───── GEKOZEN FRAGMENT ─────

Het blauwtongvirus zet stevig voet aan grond in Noord-Limburg. Onze provincie is het zwaarst getroffen sinds 1 juli, met 46 van 144 uitbraken in het hele land.
Na de eerste uitbraak in ons land oktober vorig jaar, kent de verspreiding van Blauwtong de laatste weken een enorme versnelling. De ziekte verspreidt zich over het hele land, en zorgt zo voor vele kopzorgen bij veehouders.
Wat is Blauwtong?
Blauwtong is een niet-besmettelijke virale ziekte onder herkauwers (voornamelijk runderen en schapen), overgedragen door knijten, en in mindere mate door sperma, embryo’s of besmet bloed. Symptomen zijn onder meer koorts, kreupelheid, gebrek aan eetlust, overmatige speekselproductie, zwelling en blauw worden van de tong… Schapen zijn over het algemeen gevoeliger voor infectie, en vertonen een mortaliteit tot 30%. Runderen vertonen meestal mildere symptomen, al zijn er gevolgen op vlak van verminderde melkproductie en ontwikkeling van het dier. Hoewel mensen niet vatbaar zijn voor infectie, zijn er wel aanzienlijke economische gevolgen. Op niet-blauwtong-vrije landen rusten internationale handelsembargo’s voor herkauwers en hun producten. Voor de nationale handel gelden er geen specifieke maatregelen.
Aangezien blauwtong verspreid wordt door knijten en de bestrijding hiervan nergens succesvol is gebleken, zijn enkel preventieve maatregelen zinvol. Het gebruik van insecticiden tegen Blauwtong is niet erg doeltreffend op kuddeniveau. Nieuwe vaccins tegen BTV3 voor runderen en schapen zijn beschikbaar, al bestaat er onduidelijkheid over de duur van de werkzaamheid hiervan. Hoewel het virus al volop circuleert, raden we aan om de veearts te raadplegen om de veestapel preventief in te enten. Meer informatie over de vaccins en ziekte vindt u op de websites van het FAGG en FAVV.

───── GEGEVENSFRAGMENTEN ─────

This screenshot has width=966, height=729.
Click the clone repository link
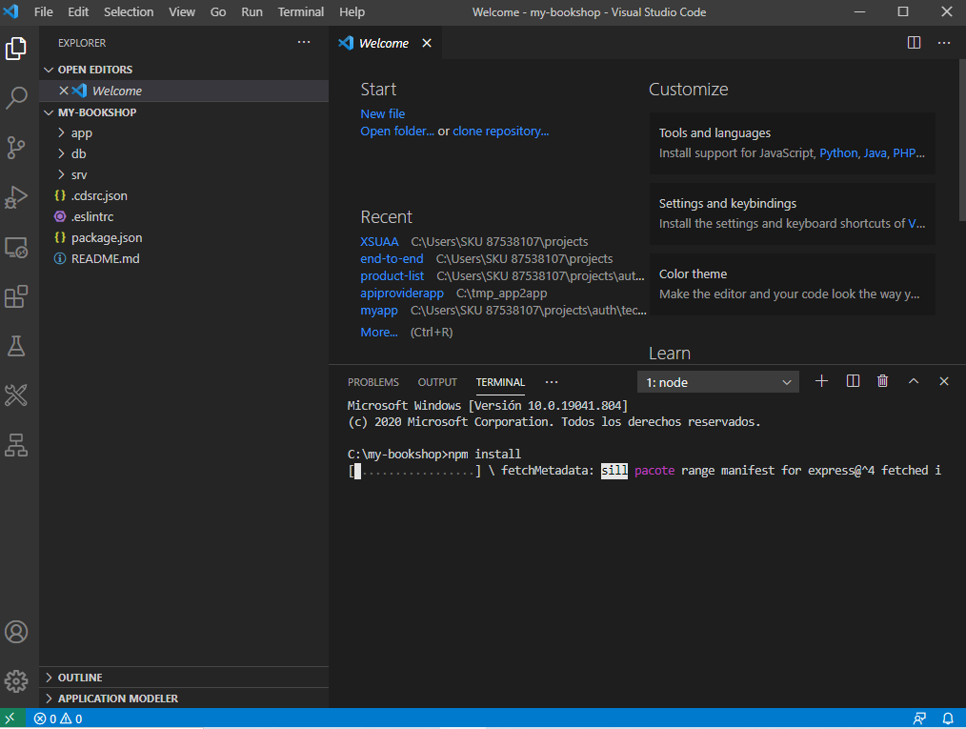pos(500,132)
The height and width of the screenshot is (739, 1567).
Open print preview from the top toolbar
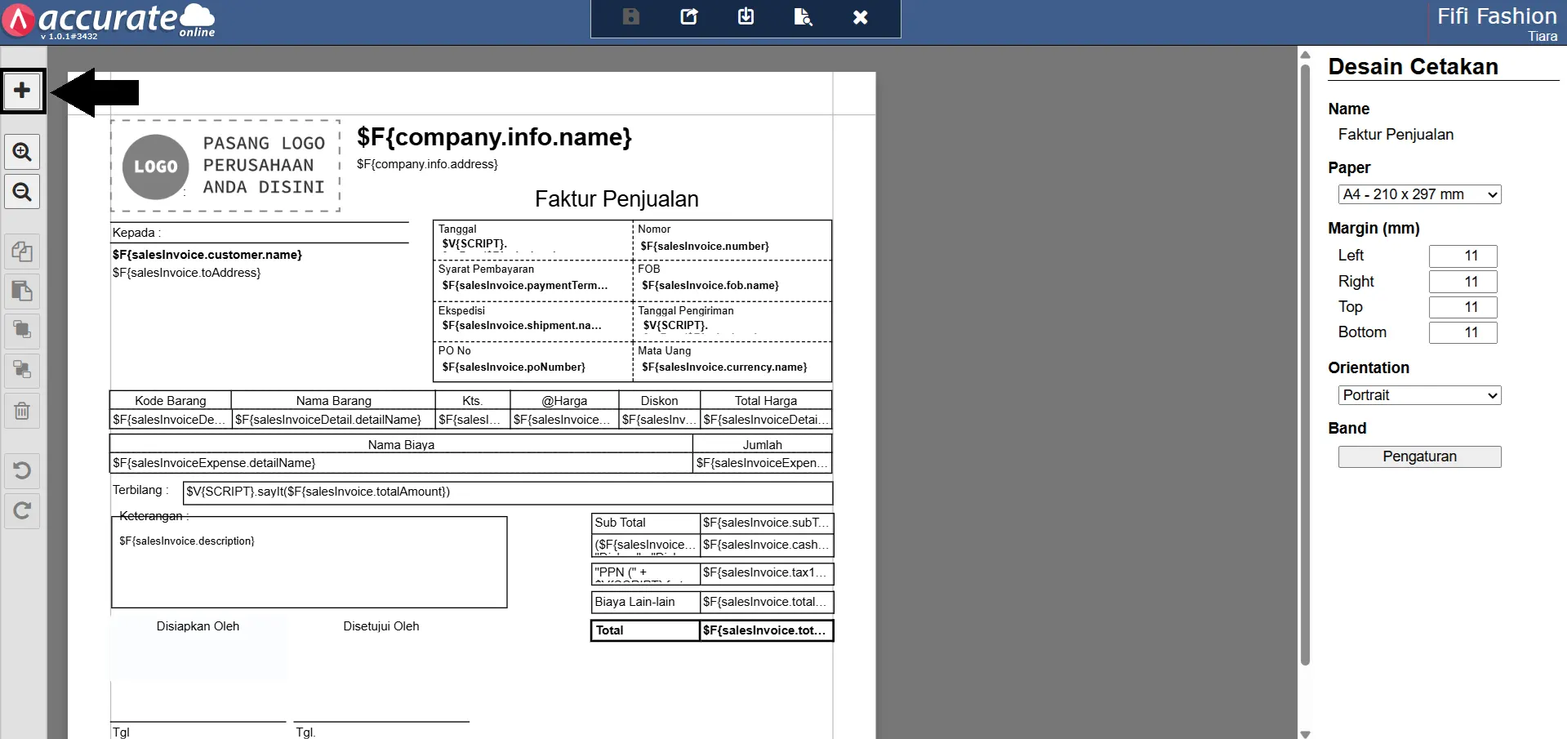point(803,17)
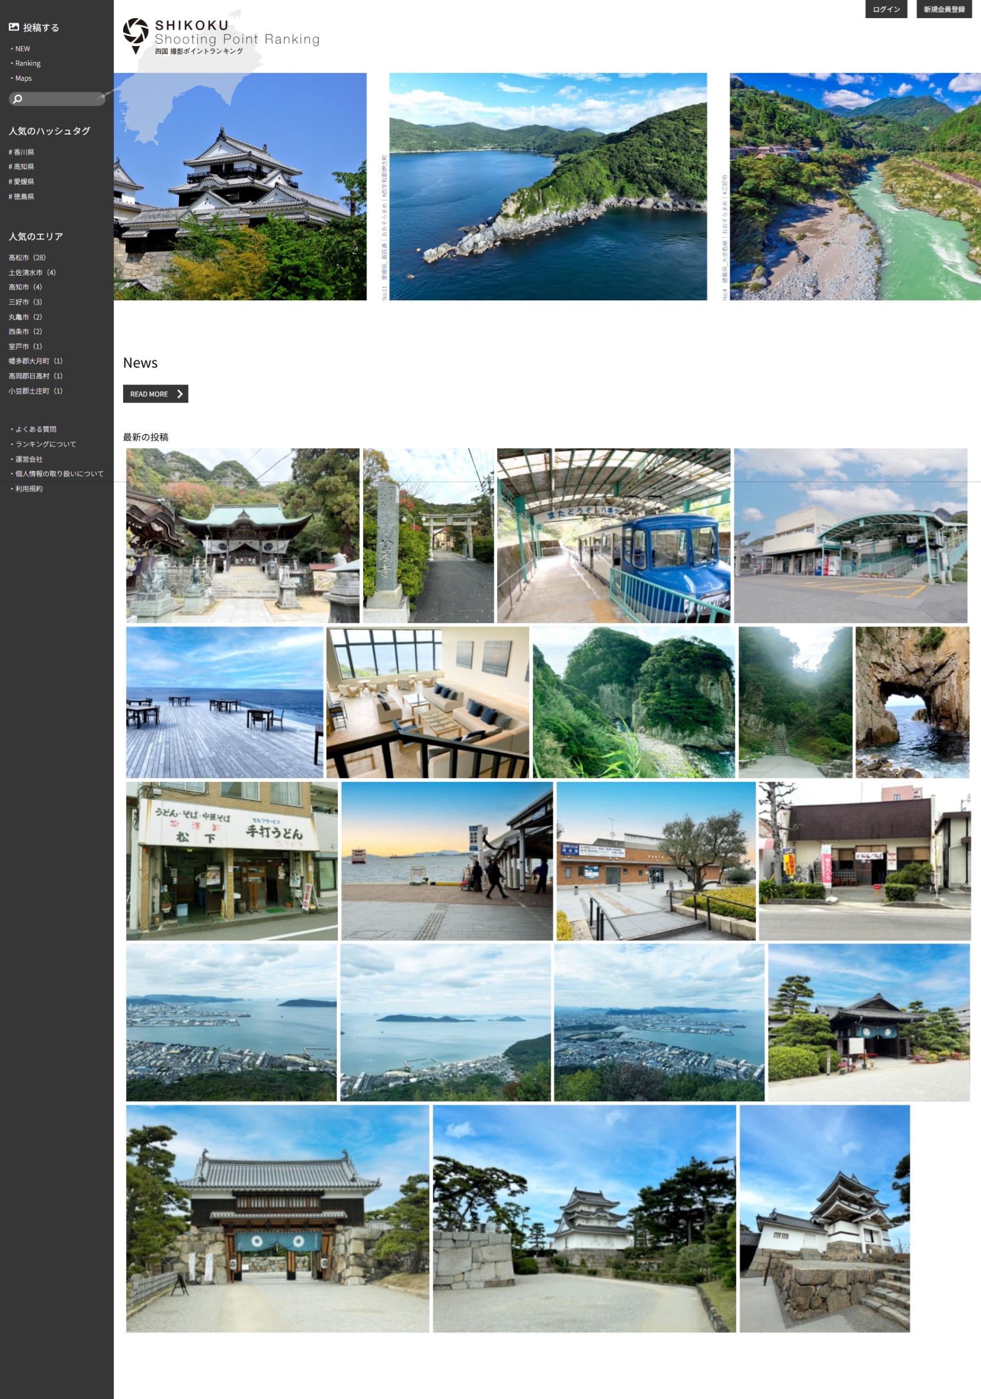The width and height of the screenshot is (981, 1399).
Task: Click the castle hero slide image
Action: click(x=240, y=186)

─────

• OEFENDOEL:
Beantwoord deze vragen met de tekst over blauwtong:
1. Wanneer was de eerste uitbraak in het land?
2. Hoe hoog kan de sterfte bij schapen oplopen?
3. Op welke twee websites staat meer informatie over de vaccins en de ziekte?

• UITGEWERKTE OEFENING:
1. In oktober vorig jaar.
2. Tot 30%.
3. Op de websites van het FAGG en het FAVV.